Erzählt wird die Geschichte auch in dieser Version von der Grille, die hier Sebastian heißt, im Original von Ewan McGregor gesprochen wird und sich in der Holzfigur dort heimisch eingenistet hat, wo ein Mensch sein Herz hat. Das ist rührend, aber für mehr als Slapstick hat del Toro dann keinen Platz für die erzählende Grille in seinem Film.
Die Erzählung ist visuell spannender als inhaltlich. Junge Zuschauer bekommen ihre Lektionen in wahrhaftigem und selbstbestimmten Leben optisch ansprechend serviert, für deren Eltern muss das Visuelle reichen. Del Toro greift auf die Stop-Motion-Technik als Grundlage seiner Tricktechnik zurück. Zusammen mit den Muppets-Machern aus dem Jim-Henson-Creature-Shop hat er beeindruckende Figuren erschaffen, die mit Bildschnitt- und Computertechnik lebendig werden. Die Figuren sind nicht so glatt, wie in Pixar-Filmen und nicht so hölzern, wie in der guten alten Augsburger Puppenkiste. Dafür wurde der Film bei der Oscar-Show am 12. März 2023 als Best Animated Feature Film ausgezeichnet.

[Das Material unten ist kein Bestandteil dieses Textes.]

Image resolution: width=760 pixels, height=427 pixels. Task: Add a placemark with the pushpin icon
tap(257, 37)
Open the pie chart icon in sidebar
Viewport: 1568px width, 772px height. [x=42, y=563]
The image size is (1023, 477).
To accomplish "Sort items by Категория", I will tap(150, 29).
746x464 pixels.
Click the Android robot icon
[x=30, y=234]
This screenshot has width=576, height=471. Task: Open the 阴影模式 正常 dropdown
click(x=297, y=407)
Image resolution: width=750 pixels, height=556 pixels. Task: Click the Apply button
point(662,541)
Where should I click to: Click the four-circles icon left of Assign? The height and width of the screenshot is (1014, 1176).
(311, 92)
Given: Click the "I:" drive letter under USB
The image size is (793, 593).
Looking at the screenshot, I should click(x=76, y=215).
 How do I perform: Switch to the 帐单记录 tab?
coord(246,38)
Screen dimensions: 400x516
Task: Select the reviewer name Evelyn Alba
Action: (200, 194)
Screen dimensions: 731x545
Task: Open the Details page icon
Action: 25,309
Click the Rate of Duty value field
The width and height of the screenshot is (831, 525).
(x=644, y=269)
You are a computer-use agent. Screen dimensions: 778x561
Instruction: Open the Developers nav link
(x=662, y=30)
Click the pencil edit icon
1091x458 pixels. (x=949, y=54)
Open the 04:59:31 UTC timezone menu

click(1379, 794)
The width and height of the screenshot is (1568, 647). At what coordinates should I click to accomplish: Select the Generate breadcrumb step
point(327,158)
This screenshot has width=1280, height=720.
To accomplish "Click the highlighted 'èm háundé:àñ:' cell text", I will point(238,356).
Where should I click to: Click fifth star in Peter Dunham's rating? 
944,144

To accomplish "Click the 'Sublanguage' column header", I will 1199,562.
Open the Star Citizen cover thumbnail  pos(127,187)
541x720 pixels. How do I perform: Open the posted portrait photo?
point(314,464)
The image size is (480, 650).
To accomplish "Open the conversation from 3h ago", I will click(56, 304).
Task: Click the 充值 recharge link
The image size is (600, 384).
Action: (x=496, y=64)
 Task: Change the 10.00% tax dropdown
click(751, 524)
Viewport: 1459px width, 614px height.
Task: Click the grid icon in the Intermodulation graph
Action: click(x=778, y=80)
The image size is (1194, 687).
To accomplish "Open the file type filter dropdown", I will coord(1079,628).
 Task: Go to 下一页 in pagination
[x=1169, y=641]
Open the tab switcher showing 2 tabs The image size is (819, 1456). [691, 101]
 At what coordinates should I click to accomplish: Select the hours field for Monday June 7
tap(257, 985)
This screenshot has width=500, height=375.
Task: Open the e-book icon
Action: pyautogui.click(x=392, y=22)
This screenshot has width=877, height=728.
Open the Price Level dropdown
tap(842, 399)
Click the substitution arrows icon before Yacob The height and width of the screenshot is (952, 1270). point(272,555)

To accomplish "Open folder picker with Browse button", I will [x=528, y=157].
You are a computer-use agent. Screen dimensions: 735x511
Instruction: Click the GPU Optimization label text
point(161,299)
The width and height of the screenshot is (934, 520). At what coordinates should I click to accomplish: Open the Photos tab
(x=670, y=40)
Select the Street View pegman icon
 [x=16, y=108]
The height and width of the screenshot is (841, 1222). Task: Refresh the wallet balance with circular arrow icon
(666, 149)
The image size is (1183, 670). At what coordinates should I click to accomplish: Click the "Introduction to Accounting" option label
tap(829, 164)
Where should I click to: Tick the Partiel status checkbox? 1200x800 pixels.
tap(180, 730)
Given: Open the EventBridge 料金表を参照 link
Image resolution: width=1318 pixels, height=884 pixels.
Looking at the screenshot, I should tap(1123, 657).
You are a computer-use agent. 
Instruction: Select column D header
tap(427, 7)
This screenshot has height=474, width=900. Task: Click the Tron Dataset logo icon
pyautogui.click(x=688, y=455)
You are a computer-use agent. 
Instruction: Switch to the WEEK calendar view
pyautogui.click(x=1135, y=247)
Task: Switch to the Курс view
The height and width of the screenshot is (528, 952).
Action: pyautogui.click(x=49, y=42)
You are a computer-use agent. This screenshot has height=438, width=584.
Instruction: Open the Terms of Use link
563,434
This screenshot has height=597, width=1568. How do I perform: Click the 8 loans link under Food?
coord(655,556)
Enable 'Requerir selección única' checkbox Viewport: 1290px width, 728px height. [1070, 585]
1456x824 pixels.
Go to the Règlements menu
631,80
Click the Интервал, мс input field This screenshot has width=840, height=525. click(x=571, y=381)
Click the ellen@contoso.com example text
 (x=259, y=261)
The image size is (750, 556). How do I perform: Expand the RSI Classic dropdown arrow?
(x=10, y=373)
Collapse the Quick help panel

Del Toro träumt schon lange von einer düsteren Version des Kinderbuchklassikers. 2008 sprach er von einem „Herzensprojekt“. Es ist der erste Animationsfilm, den er inszeniert hat. „Keine Kunstform hat mein Leben und meine Arbeit mehr beeinflusst als Animation und keine einzige Figur in der Geschichte hatte eine so tiefe persönliche Verbindung zu mir wie Pinocchio“, so Del Toro. Und da spricht er nicht vom Pinocchio aus den Disney-Studios. Die Vorlage von Carlo Collodi sei in bestimmten Aspekten viel perverser und gruseliger. Daran wolle er sich halten, sagte er 2008. Damit hat er an der Kinokasse einen großen Erfolg eingefahren. Ausgegeben hat er für seinen computeranimierten Stop-Motion-Film 35 Millionen Dollar, eingespielt hat sein Film weltweit 110 Millionen Dollar.